Ces techniques ne sont utilisables que si le torticolis est unidirectionnel et toujours identique.

 

-         La mise en divergence artificielle permet de mettre au profit les mécanismes de « blocage » des battements lors des efforts de convergence. Celle-ci est pratiquée soit en monoculaire, sur l’œil en adduction, soit en binoculaire. Elle n’est envisageable que si les capacités binoculaires du sujet sont de très bonne qualité et permettent de compenser la divergence.

 

 

-         Les techniques d’immobilisation des mouvements oculaires peuvent être proposées lorsqu’il n’existe aucun des deux mécanismes de compensation précédents. Il s’agit de reculer de manière importante les 4 muscles horizontaux et parfois les muscles verticaux afin de réduire la mobilité de l’œil. Il semble que ces techniques permettent cependant de conserver une excursion suffisante des yeux et n’induisent pas de strabismes. Leurs efficacités semblent contestées par certaines équipes mais il s’agit parfois de la seule technique permettant une légère amélioration de la vision chez des patients extrêmement gênés, même ci l’amélioration de la vision n’est pas toujours chiffrable. Ces techniques semblent aussi donner des résultats corrects dans le cadre des nystagmus périodiques alternants.

 

Ces  différentes techniques peuvent aussi être associées, s’il existe une combinaison de plusieurs mécanismes de compensation.
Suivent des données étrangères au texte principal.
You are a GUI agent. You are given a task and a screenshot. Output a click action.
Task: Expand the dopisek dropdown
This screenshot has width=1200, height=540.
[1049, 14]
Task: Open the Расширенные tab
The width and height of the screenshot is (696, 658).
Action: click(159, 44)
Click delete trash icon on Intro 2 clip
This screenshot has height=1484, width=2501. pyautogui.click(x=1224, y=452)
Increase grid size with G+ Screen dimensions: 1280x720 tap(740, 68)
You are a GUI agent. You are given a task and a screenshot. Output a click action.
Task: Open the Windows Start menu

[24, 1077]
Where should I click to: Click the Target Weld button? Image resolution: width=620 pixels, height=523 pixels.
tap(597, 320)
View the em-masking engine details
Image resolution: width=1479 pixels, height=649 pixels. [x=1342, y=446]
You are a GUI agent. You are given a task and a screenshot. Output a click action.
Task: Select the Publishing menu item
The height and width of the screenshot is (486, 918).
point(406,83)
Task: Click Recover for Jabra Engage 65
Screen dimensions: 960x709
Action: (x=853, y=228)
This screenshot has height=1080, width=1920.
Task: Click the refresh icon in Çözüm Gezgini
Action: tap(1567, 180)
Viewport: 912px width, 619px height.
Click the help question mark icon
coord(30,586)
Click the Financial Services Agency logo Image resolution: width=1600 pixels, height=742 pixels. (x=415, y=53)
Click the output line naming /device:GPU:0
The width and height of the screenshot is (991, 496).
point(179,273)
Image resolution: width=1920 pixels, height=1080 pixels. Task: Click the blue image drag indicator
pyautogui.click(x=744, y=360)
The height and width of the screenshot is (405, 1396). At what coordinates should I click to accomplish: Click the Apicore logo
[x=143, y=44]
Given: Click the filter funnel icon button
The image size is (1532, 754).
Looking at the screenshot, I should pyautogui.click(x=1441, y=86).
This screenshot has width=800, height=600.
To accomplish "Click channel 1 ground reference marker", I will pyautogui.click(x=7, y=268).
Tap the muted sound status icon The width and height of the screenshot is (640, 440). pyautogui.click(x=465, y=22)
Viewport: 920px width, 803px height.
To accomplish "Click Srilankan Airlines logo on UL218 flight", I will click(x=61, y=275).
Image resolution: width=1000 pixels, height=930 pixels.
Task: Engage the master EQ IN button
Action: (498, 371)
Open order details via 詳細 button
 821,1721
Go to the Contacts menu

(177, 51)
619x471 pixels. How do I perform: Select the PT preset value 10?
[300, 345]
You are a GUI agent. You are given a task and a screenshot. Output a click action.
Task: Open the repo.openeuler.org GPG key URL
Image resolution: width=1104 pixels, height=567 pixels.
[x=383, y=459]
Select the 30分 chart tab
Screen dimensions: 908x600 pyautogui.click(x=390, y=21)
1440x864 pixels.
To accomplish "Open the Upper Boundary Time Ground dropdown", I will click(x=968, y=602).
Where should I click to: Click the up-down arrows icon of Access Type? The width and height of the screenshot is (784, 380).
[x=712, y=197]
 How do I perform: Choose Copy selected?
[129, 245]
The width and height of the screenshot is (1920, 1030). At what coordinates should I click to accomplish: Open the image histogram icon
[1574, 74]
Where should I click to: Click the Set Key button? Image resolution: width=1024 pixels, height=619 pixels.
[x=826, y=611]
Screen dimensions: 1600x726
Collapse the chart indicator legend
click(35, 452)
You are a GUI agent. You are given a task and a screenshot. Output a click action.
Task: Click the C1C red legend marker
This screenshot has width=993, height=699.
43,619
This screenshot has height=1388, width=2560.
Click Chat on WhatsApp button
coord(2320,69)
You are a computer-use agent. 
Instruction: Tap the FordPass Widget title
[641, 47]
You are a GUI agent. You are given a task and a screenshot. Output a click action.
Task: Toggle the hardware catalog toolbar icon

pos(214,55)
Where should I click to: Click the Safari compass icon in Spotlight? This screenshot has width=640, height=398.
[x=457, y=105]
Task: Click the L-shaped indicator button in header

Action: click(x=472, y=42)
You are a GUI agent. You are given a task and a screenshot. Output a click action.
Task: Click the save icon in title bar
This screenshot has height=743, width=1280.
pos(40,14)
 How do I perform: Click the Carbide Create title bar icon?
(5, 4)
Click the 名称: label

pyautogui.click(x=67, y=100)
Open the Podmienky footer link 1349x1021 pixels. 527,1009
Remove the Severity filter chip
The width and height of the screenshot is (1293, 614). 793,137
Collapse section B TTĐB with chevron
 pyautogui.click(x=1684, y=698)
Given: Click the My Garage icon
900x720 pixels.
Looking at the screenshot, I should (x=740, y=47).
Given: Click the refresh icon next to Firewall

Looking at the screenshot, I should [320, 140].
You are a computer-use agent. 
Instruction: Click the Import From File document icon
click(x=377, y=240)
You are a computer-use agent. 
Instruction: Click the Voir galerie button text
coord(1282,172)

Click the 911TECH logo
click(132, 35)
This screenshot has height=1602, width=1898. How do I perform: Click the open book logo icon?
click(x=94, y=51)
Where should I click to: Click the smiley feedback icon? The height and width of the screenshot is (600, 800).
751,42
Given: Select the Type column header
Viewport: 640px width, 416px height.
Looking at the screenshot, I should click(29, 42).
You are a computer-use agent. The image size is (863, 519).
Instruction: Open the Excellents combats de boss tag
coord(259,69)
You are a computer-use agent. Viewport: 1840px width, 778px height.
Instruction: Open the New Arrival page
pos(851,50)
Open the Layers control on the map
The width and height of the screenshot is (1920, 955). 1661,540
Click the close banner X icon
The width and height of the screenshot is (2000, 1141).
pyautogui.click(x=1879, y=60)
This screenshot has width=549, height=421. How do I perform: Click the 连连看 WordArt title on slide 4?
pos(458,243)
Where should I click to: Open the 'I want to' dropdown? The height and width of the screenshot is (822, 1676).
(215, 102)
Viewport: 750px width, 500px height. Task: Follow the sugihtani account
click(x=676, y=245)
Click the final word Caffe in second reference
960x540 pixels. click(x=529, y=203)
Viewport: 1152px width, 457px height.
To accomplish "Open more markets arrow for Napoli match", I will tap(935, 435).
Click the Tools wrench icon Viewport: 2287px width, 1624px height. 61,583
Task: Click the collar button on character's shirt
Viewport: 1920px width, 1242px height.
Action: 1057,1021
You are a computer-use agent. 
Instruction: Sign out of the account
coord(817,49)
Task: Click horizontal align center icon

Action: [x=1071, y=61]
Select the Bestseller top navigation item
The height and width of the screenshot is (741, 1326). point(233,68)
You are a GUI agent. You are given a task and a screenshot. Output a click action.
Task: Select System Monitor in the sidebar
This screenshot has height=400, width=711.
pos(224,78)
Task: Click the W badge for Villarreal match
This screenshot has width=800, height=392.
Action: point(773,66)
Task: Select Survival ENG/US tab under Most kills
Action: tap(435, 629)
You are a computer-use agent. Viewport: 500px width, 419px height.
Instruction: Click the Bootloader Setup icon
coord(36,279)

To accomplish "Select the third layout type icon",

A noter enfin, la description par Dell’Osso d’une technique visant à dés insérer et réinsérer les 4 muscles droits sans les reculer. Les auteurs préconisent une réduction des battements nystagmiques par des variations au niveau des récepteurs proprioceptifs des muscles. Leurs résultats ne semblent pas encore avoir prouvé leur efficacité.

 

Il est indispensable de comprendre qu’une analyse très détaillée du nystagmus est indispensable avant d’envisager une technique chirurgicale. Le bilan doit être le plus complet possible et souvent répété afin de savoir si l’on est face à une seule position de torticolis ou plusieurs, si la vision binoculaire existe et si elle est de bonne qualité et enfin quelles sont les réponses aux tests prismatiques.

Ces tests ont une importance majeure car ils permettent en cas de torticolis de savoir si celui-ci se réduit de manière significative  et parfois permettent de trouver la quantité de prismation qui l’inverse. Lors des mises en divergence artificielle, on cherche à voir si le torticolis et l’acuité visuelle s’améliorent, si les capacités fusionnelles permettent de compenser cette divergence et quelle est la quantité de prisme nécessaire et tolérée.

 

Il est donc clair que la chirurgie du nystagmus est en général pratiquée chez le grand enfant qui peut bien répondre à ces différents tests et qui a déjà été examiné à plusieurs reprises. Certains auteurs préconisent toutefois une chirurgie précoce lorsqu’il existe un torticolis majeur chez un enfant avec une forte amétropie car celui-ci pourra améliorer son développement visuel. Il s’agit toujours dans ces cas d’une chirurgie de déplacement conjugué des yeux.

Lorsqu’un strabisme est associé au nystagmus congénital, la chirurgie du nystagmus doit se faire sur l’œil fixateur et le parallélisme des yeux sera ajusté en agissant sur l’œil non fixant.

 

3/Nystagmus acquis

Ces nystagmus, souvent, neurologiques, sont en général associés à d’autres troubles oculomoteurs et généraux invalidants. Les traitements médicaux peuvent parfois améliorer les symptômes et une amélioration spontanée est à espérer. Malheureusement certains patients gardent un handicap majeur et dans certains cas une intervention de type Kestenbaum-Andersen  (en cas de position de blocage) ou par recul majeur des muscles droits peut être tentée. Les résultats sont parfois peu probants.